Buster B. Jones (August 24, 1959 - February 2, 2009) was an American guitarist specializing in the fingerpicking style.

Biography
Born Bradley F. Jones in Ames, Iowa, he first became known after entering Guitar Player Magazine's International Reader's Soundpage Competition in 1988 on a whim. He submitted an original composition, titled Back Porch Boogie, as well as a cover of Salty Dog Blues, recorded using a reel-to-reel recorder and then transferred to cassette using a boombox. Jones came in first place out of nearly 900 entries. He went on to win the National Fingerpicking Championship at Winfield, Kansas in 1990.
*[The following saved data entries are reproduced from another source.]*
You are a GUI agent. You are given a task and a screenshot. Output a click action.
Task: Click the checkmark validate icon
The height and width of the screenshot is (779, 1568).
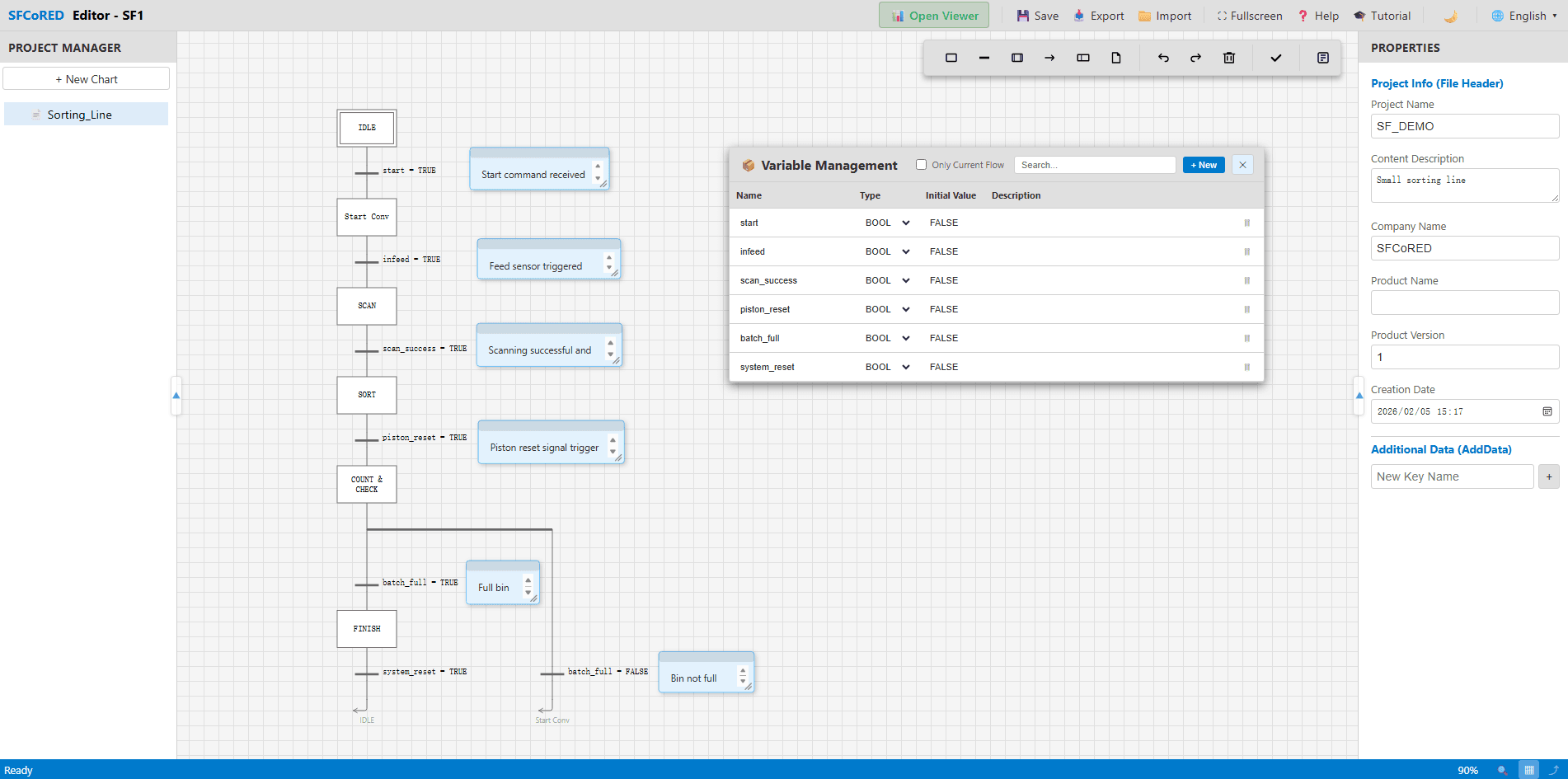point(1275,58)
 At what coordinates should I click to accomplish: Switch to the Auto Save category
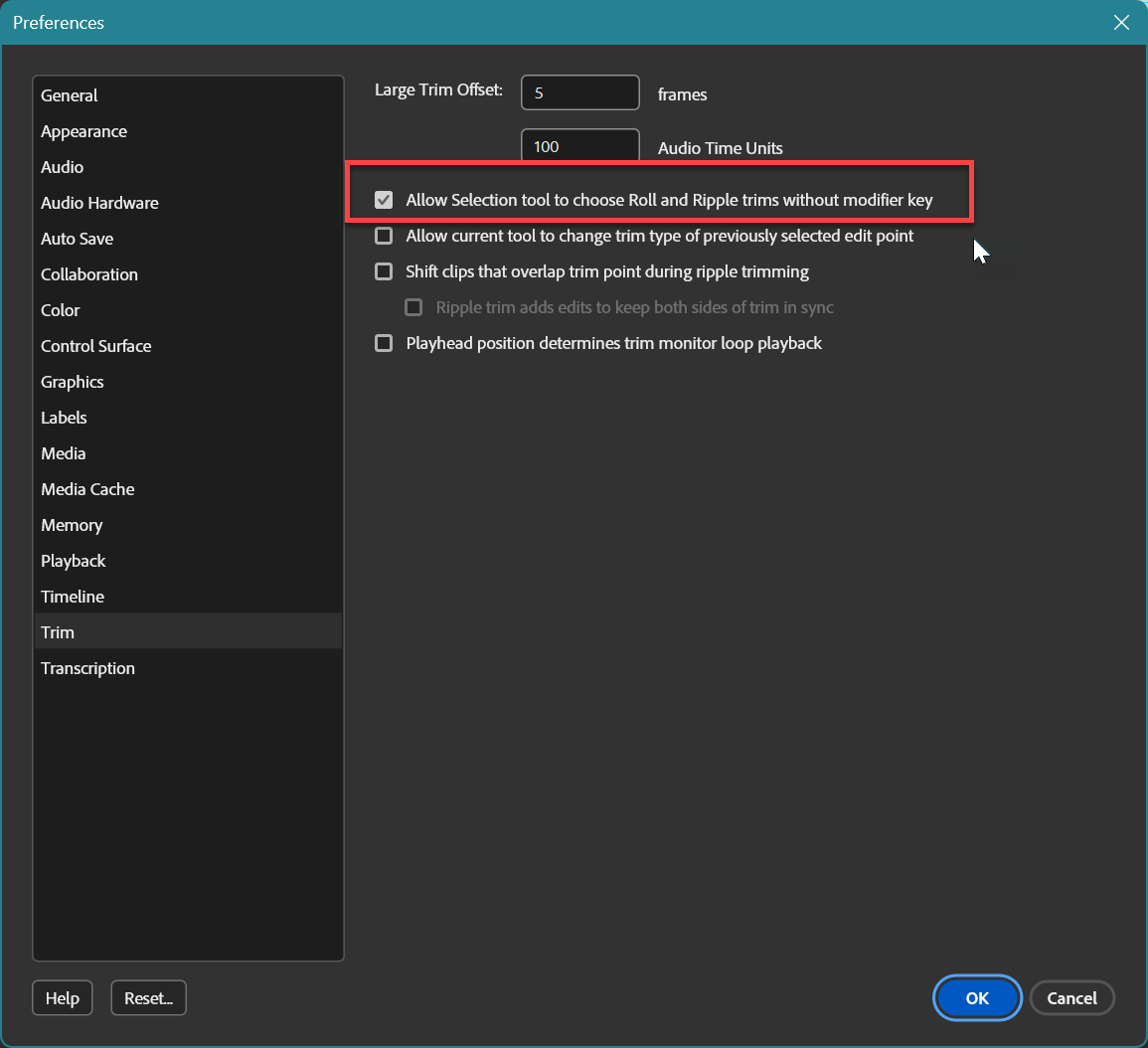(77, 239)
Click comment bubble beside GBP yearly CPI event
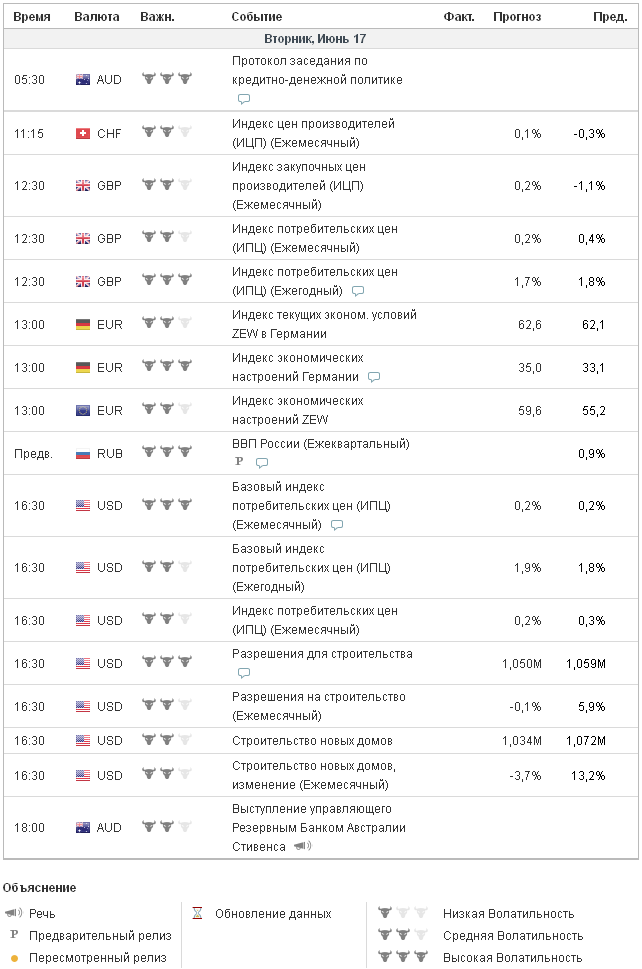Screen dimensions: 642x969 click(x=358, y=291)
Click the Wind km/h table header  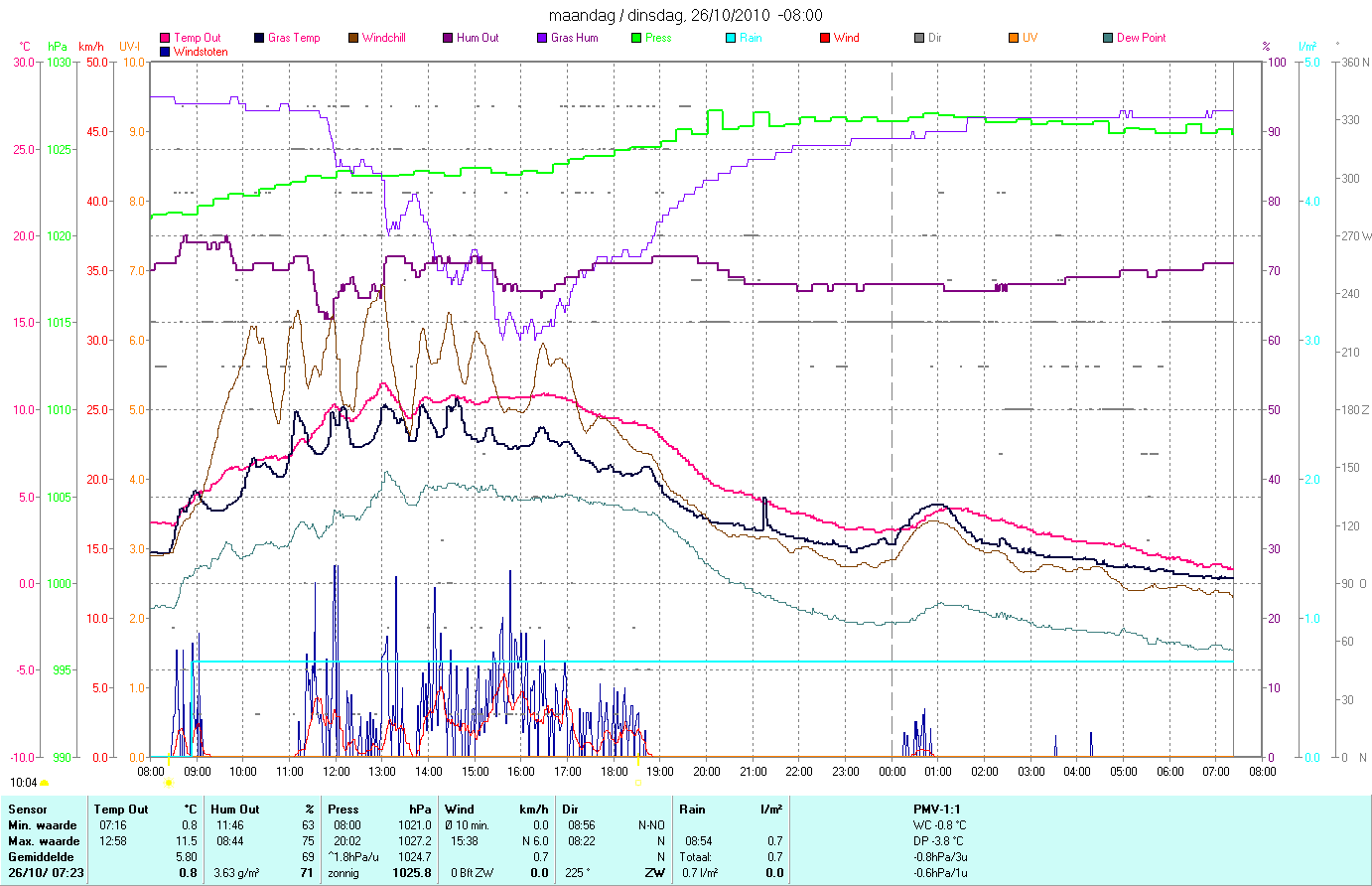[x=496, y=810]
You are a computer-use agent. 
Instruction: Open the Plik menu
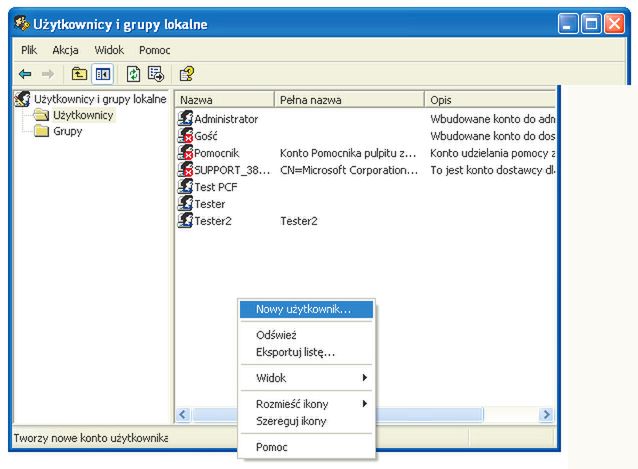pos(31,49)
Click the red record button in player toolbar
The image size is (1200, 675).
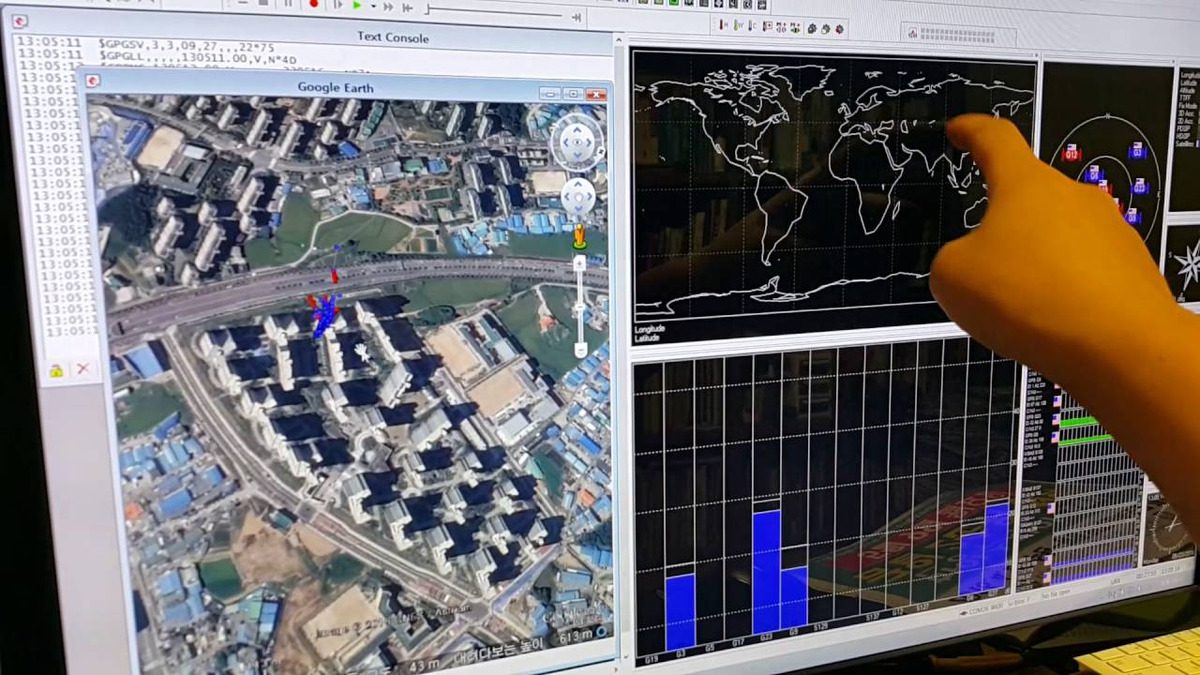313,4
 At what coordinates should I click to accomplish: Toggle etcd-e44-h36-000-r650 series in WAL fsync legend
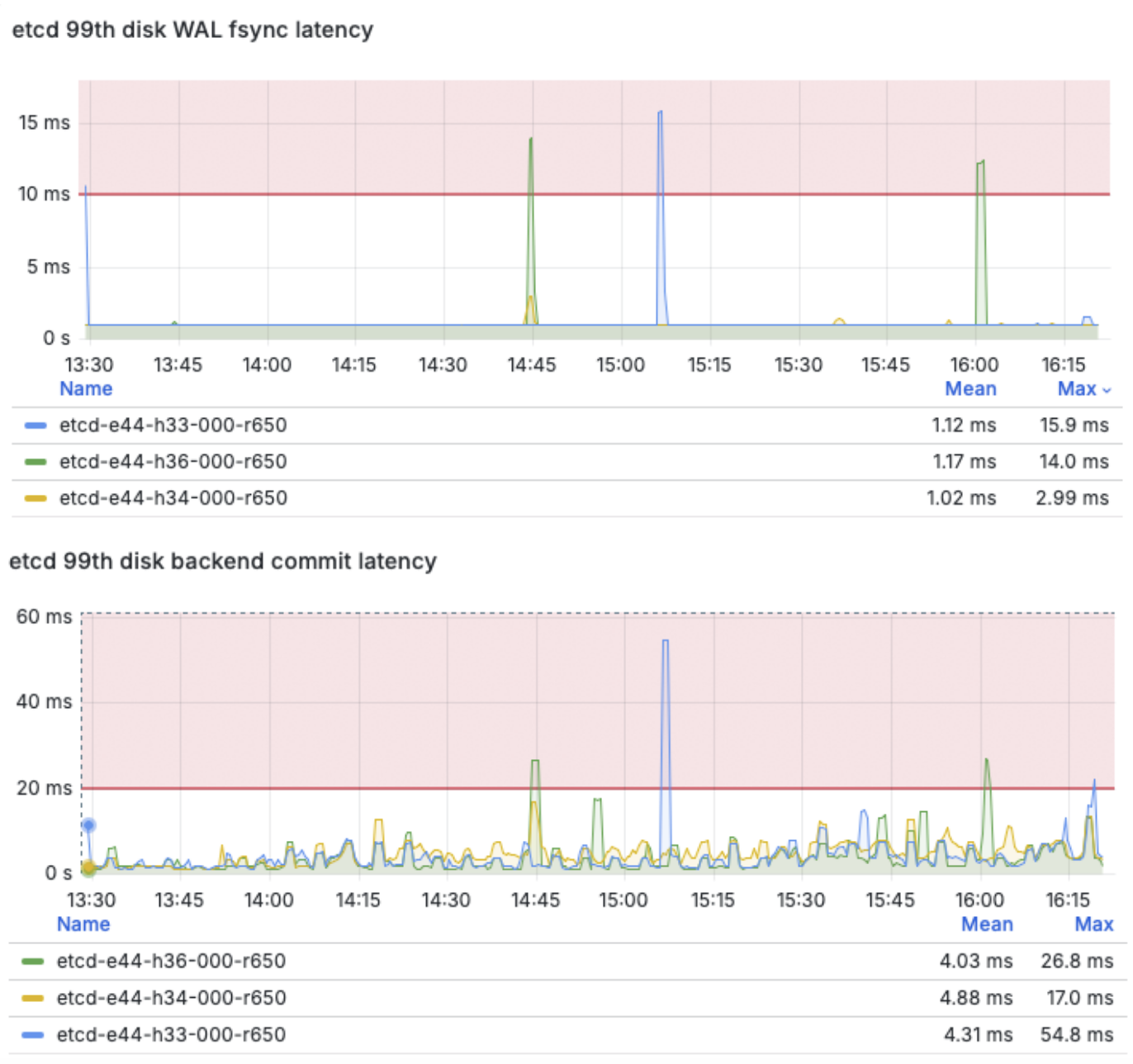coord(173,462)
In 1995, Jones became a spokesman for Godin guitars, playing a custom instrument he named "Pearl" for the mother of pearl inlay of his name on the neck. He toured often, earning the nicknames "Le Machine Gun" and "Pistola" for his fast playing style. That same style earned the notice of Chet Atkins, who described Buster by saying; "Buster B. Jones is the best fingerpicker I've heard since Jerry Reed… He plays like he's double parked."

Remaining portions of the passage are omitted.